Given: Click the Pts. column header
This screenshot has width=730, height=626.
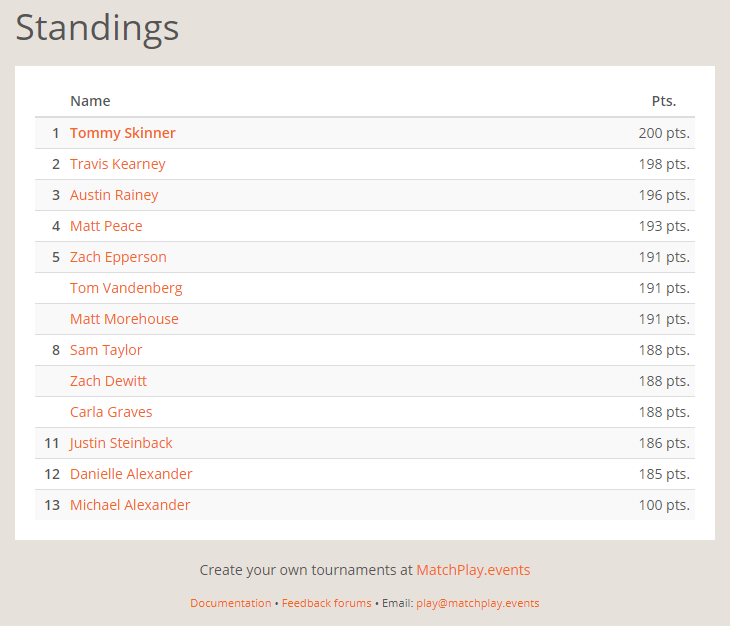Looking at the screenshot, I should coord(664,101).
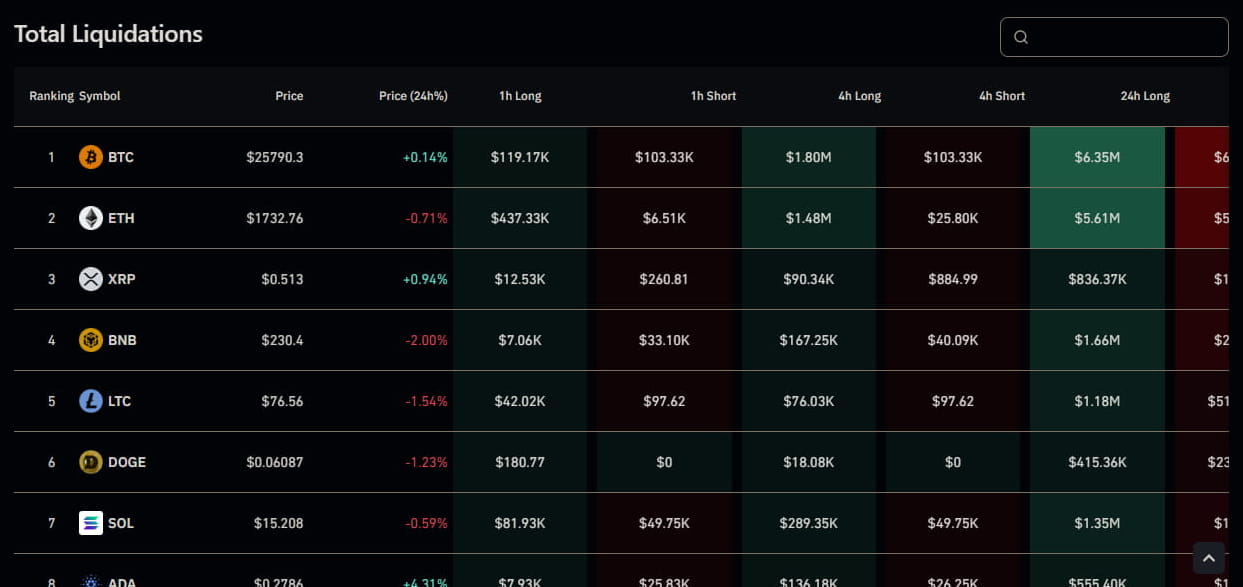Open the BTC symbol link
1243x587 pixels.
(x=121, y=157)
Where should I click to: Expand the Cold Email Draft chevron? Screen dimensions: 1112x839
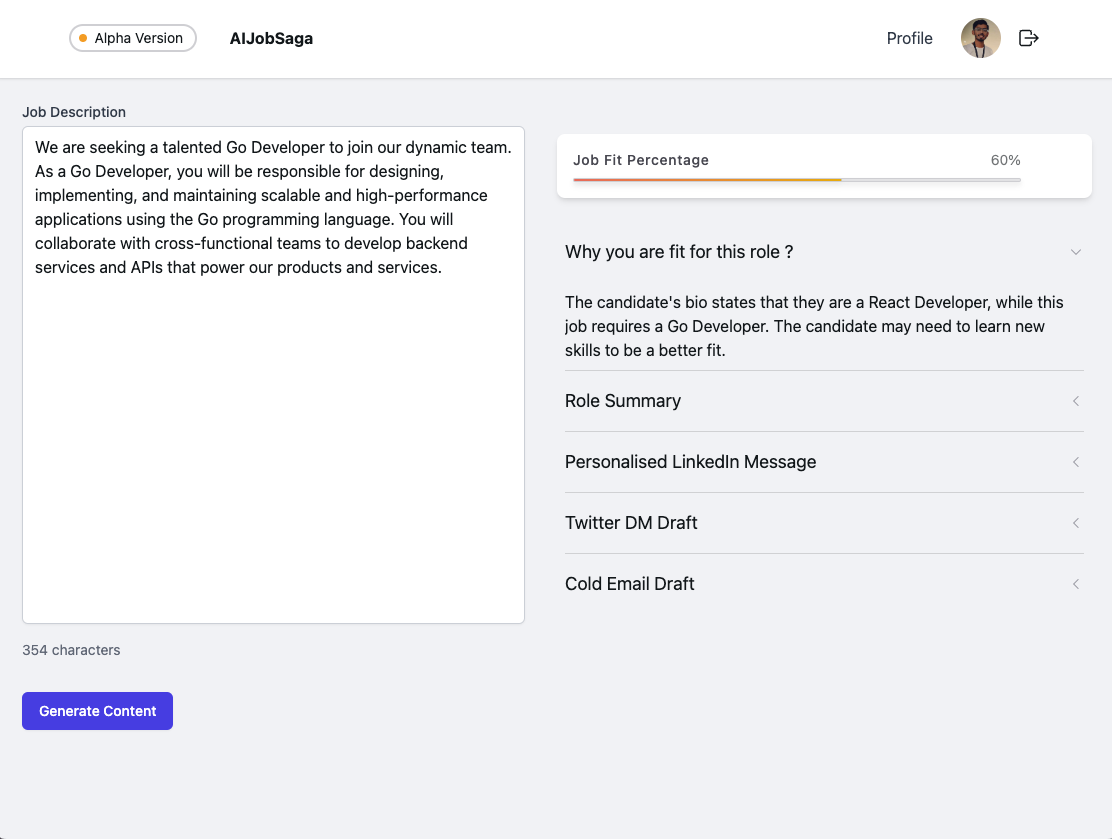[x=1075, y=584]
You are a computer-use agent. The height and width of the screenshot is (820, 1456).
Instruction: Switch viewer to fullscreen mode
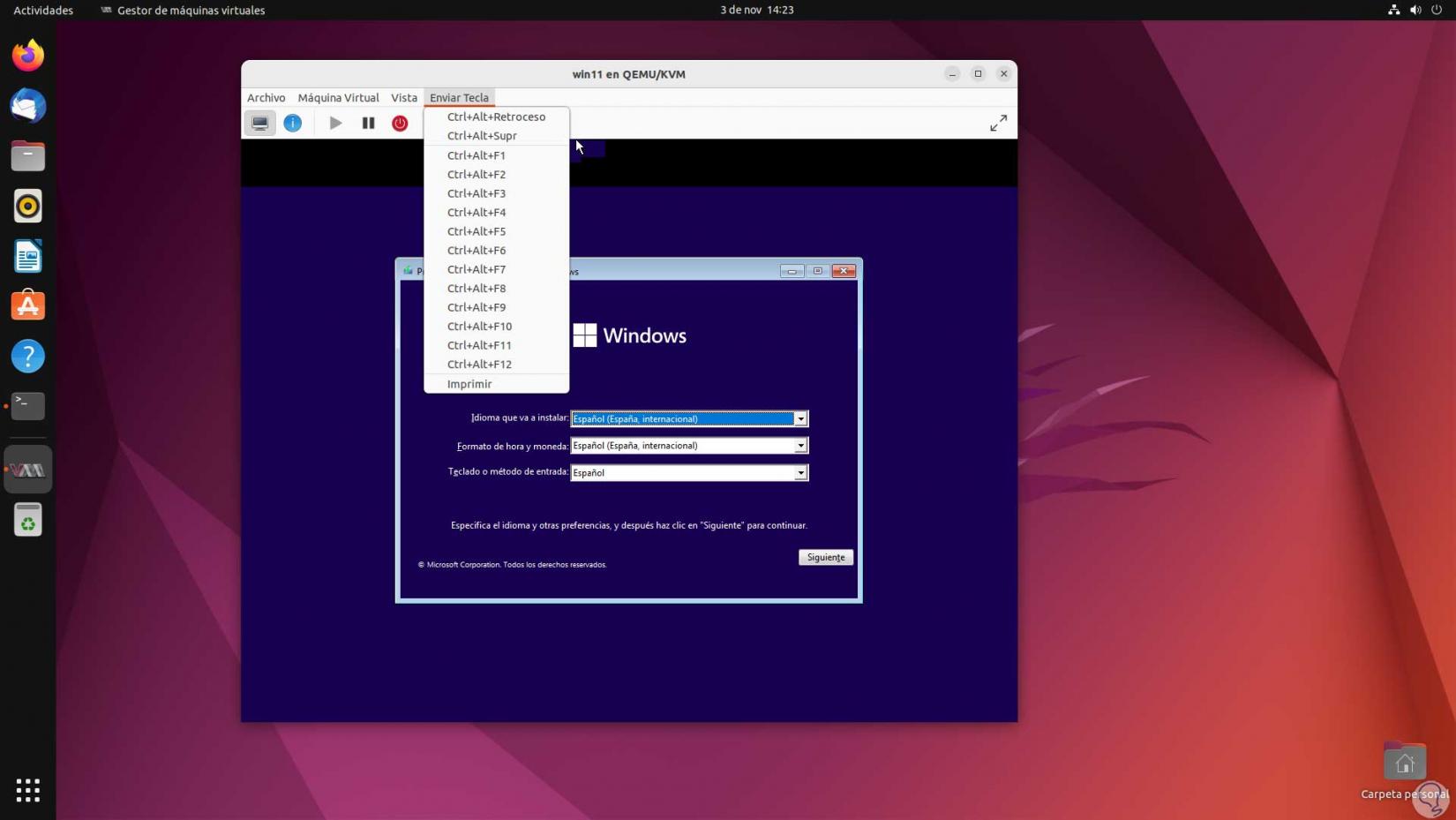click(x=998, y=124)
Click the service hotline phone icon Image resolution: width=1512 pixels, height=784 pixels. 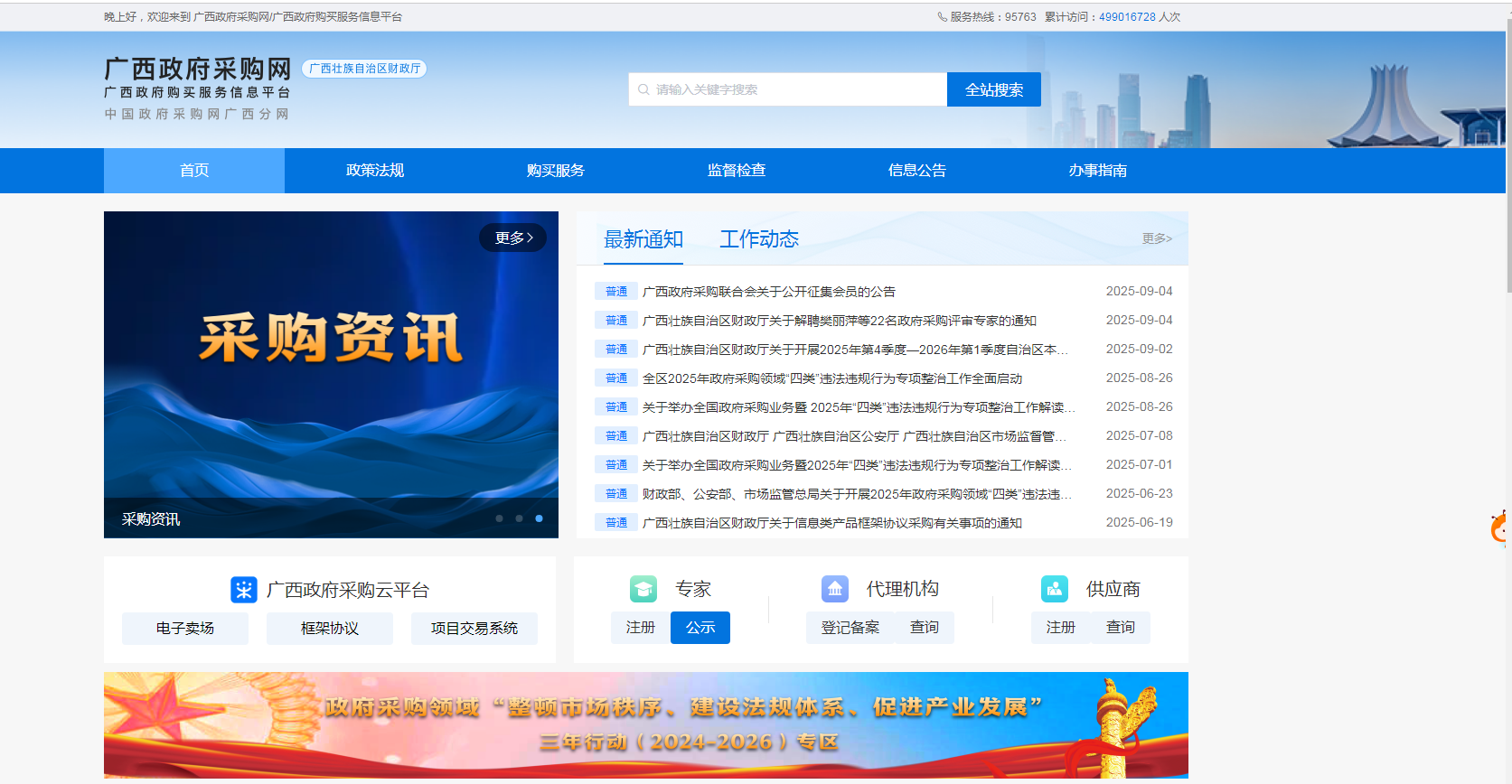tap(942, 17)
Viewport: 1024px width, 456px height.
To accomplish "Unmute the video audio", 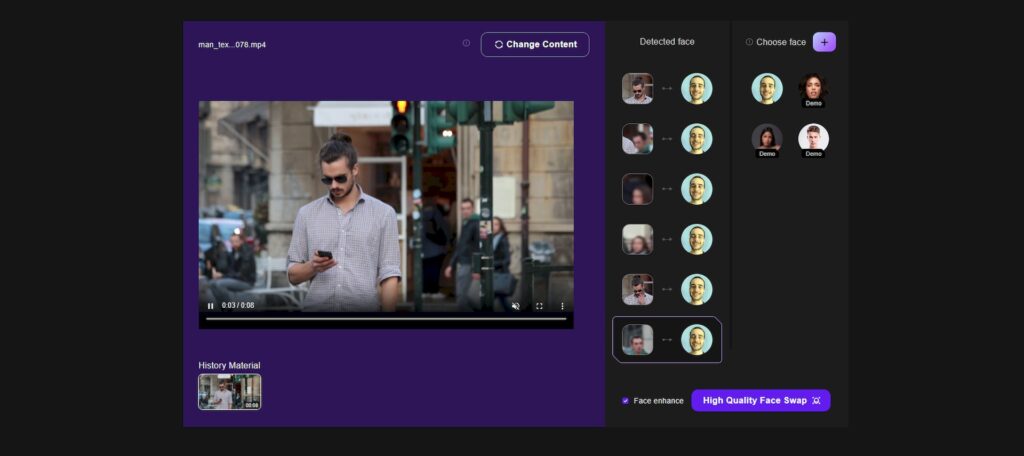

> [What the task requires] Could you repeat the stretch of lines from the one containing "Viewport: 1024px width, 456px height." through the end of the lines above, leaving the pictures out of your answer?

> [Task solution]
Viewport: 1024px width, 456px height.
To accomplish "Unmute the video audio", 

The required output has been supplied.